— What is needed —
The job is to find each line of the records below that includes the word "button" and copy it.

-------- Entries provided

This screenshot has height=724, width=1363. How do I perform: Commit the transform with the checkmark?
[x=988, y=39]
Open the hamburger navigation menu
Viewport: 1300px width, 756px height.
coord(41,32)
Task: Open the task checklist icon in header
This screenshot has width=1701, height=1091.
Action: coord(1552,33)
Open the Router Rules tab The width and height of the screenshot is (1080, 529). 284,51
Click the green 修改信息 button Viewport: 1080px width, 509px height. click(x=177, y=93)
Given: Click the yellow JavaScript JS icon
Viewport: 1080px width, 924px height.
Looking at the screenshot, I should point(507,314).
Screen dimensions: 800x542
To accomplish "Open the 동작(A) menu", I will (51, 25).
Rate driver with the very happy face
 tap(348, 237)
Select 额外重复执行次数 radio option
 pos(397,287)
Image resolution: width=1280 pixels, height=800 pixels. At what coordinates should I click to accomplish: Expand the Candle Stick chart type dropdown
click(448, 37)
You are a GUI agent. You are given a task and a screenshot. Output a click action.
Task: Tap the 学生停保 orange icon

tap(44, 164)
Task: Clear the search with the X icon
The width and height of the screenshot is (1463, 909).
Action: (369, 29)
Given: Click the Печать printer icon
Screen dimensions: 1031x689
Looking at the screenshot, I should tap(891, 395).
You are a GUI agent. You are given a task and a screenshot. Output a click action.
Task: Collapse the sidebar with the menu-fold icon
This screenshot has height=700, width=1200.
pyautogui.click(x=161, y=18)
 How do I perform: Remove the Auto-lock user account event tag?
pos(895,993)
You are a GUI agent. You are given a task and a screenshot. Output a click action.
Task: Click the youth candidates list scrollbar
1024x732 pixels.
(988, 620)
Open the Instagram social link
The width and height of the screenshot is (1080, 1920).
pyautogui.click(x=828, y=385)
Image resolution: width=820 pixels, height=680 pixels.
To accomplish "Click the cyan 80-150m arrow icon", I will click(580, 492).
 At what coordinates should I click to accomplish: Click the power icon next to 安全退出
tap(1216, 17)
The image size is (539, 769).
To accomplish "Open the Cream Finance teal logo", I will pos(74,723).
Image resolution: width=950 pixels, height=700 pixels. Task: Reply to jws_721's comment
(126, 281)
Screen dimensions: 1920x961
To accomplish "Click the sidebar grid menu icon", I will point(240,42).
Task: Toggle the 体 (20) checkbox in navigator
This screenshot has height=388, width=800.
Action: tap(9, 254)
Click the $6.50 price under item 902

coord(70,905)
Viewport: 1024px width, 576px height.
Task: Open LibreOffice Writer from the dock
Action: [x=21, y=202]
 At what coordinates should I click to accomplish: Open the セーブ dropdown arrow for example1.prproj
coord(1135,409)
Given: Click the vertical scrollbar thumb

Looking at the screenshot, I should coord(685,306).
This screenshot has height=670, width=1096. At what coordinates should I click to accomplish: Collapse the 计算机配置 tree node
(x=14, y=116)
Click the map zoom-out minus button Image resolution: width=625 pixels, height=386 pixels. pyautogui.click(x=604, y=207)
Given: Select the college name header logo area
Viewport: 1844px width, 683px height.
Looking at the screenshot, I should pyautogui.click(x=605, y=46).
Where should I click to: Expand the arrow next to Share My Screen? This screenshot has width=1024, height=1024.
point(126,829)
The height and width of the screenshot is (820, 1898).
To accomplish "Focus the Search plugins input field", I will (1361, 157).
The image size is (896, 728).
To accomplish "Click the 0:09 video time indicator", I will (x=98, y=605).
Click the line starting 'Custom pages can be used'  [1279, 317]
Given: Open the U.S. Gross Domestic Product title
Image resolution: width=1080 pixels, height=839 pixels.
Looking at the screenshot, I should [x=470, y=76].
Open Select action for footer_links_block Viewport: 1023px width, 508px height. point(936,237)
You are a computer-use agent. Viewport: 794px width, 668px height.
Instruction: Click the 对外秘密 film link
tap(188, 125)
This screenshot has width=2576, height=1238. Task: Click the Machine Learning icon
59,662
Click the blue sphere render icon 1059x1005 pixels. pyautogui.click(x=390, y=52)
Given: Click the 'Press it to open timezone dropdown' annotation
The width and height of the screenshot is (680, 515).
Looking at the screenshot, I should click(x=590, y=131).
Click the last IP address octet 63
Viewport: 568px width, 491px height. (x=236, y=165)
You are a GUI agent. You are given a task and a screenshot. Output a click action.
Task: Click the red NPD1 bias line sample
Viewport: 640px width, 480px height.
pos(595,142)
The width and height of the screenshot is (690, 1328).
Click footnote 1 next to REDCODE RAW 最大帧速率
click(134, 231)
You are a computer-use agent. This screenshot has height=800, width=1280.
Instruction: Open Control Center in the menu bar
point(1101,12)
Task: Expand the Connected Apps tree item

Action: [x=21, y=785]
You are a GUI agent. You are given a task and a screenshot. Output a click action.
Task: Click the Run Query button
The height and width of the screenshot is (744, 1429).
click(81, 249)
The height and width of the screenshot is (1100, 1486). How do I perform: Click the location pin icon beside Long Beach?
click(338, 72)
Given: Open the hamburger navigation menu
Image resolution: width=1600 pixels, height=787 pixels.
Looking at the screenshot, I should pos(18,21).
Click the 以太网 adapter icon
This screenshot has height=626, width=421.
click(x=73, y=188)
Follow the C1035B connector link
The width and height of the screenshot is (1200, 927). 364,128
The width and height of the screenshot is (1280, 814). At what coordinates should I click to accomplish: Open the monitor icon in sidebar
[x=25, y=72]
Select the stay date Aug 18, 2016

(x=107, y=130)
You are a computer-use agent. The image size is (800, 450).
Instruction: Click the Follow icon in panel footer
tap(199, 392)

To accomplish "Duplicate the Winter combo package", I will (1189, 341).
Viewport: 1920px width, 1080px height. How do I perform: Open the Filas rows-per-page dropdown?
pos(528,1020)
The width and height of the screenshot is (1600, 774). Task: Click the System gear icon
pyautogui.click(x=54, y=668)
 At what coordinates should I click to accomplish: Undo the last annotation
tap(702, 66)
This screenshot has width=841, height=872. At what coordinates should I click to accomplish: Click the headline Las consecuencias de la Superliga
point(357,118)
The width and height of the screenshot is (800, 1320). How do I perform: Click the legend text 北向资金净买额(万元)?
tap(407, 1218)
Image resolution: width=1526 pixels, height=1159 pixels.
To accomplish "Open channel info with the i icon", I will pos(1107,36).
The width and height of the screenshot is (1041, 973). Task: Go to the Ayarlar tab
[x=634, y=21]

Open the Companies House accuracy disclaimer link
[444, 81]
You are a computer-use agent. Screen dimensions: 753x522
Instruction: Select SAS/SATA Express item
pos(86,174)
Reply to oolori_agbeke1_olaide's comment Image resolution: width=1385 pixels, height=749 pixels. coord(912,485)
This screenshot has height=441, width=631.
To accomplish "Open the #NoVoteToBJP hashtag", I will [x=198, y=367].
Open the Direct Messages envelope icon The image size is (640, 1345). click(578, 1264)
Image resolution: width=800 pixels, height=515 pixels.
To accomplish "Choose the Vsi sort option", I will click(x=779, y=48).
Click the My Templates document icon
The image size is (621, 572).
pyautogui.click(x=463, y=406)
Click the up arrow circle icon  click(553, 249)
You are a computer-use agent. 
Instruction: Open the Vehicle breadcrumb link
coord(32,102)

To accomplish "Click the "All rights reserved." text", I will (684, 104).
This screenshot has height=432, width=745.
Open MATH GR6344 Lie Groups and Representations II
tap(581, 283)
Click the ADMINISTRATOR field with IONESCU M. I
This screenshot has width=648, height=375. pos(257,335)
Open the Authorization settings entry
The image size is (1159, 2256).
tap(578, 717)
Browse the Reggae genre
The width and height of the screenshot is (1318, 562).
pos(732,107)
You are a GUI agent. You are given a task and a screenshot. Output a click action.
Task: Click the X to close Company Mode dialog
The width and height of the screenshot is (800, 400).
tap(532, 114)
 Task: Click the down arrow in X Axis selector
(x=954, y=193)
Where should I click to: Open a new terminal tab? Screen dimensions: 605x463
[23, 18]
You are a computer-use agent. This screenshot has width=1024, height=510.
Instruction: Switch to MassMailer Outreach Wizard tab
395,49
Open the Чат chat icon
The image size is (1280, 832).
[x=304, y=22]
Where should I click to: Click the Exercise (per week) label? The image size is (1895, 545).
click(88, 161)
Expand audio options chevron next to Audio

----------------

— Solution —
Click the green 修改信息 button Viewport: 1080px width, 509px height. click(x=177, y=93)
Click the map zoom-out minus button Image resolution: width=625 pixels, height=386 pixels. pyautogui.click(x=604, y=207)
Task: Click the Run Query button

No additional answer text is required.